My Lords, I want to pursue Amendment 21. I thank all noble Lords who have spoken and I have listened very carefully to what the Minister has said. My amendments are fundamental to animal welfare issues and, as a number of noble Lords have said, they already have huge public support externally—not only in this House.
I still feel that we are being asked to take far too much on trust. The Minister said that it is not a skeleton Bill and he tried to reassure us on that. I would say on the animal welfare protections it is skeleton and it is sketchy, for the very good reasons that he has outlined in the past, which is that the Government have not decided what they want to do about animal welfare legislation going forward. So, we are being asked to take a great deal on trust. That is why we feel there need to be some minimum protections built into the Bill.

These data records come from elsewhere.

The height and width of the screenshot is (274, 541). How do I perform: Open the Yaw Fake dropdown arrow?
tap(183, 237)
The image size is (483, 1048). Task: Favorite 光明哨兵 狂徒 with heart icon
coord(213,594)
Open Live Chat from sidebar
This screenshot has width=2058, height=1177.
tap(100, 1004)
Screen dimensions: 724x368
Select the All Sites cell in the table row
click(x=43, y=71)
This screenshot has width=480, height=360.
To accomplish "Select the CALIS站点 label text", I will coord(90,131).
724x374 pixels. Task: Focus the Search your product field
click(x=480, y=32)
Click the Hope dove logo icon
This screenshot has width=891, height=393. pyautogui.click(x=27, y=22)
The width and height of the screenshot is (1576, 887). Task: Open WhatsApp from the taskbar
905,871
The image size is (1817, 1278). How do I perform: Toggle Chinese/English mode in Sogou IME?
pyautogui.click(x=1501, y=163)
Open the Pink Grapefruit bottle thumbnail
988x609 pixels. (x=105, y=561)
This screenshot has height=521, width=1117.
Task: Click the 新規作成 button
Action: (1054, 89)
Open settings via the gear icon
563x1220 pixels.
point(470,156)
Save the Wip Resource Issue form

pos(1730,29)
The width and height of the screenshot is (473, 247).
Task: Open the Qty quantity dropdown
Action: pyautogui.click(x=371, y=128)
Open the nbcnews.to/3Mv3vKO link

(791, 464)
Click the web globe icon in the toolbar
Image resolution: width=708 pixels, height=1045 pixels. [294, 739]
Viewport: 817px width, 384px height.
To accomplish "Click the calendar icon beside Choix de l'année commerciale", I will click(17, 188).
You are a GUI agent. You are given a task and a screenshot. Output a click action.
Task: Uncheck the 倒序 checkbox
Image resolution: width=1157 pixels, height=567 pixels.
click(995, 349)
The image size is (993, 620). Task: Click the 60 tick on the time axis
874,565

My Amendment 21 is not comprehensive, and I do not pretend it is, but it is the beginning of some basic protections on animal welfare, which in the absence of any other legislation we feel is absolutely necessary. I am very grateful to the noble Lord, Lord Cameron, and my noble friend Lady Hayman, who both made the correct point that at the moment the notifier is in the driving seat on all this. They are providing the information, and they have considerable vested interests in providing a selective range of information to the animal welfare body. There is not an external role for audit and check on the information they provide. We would not get this with any other regulator. Any other regulator the Government set up would be expected to have a wide-ranging role, not just to accept the information they were given. I think the logic of what we are proposing is common sense and it fundamentally addresses animal welfare legislation. I therefore beg to move.
Ayes 173, Noes 193.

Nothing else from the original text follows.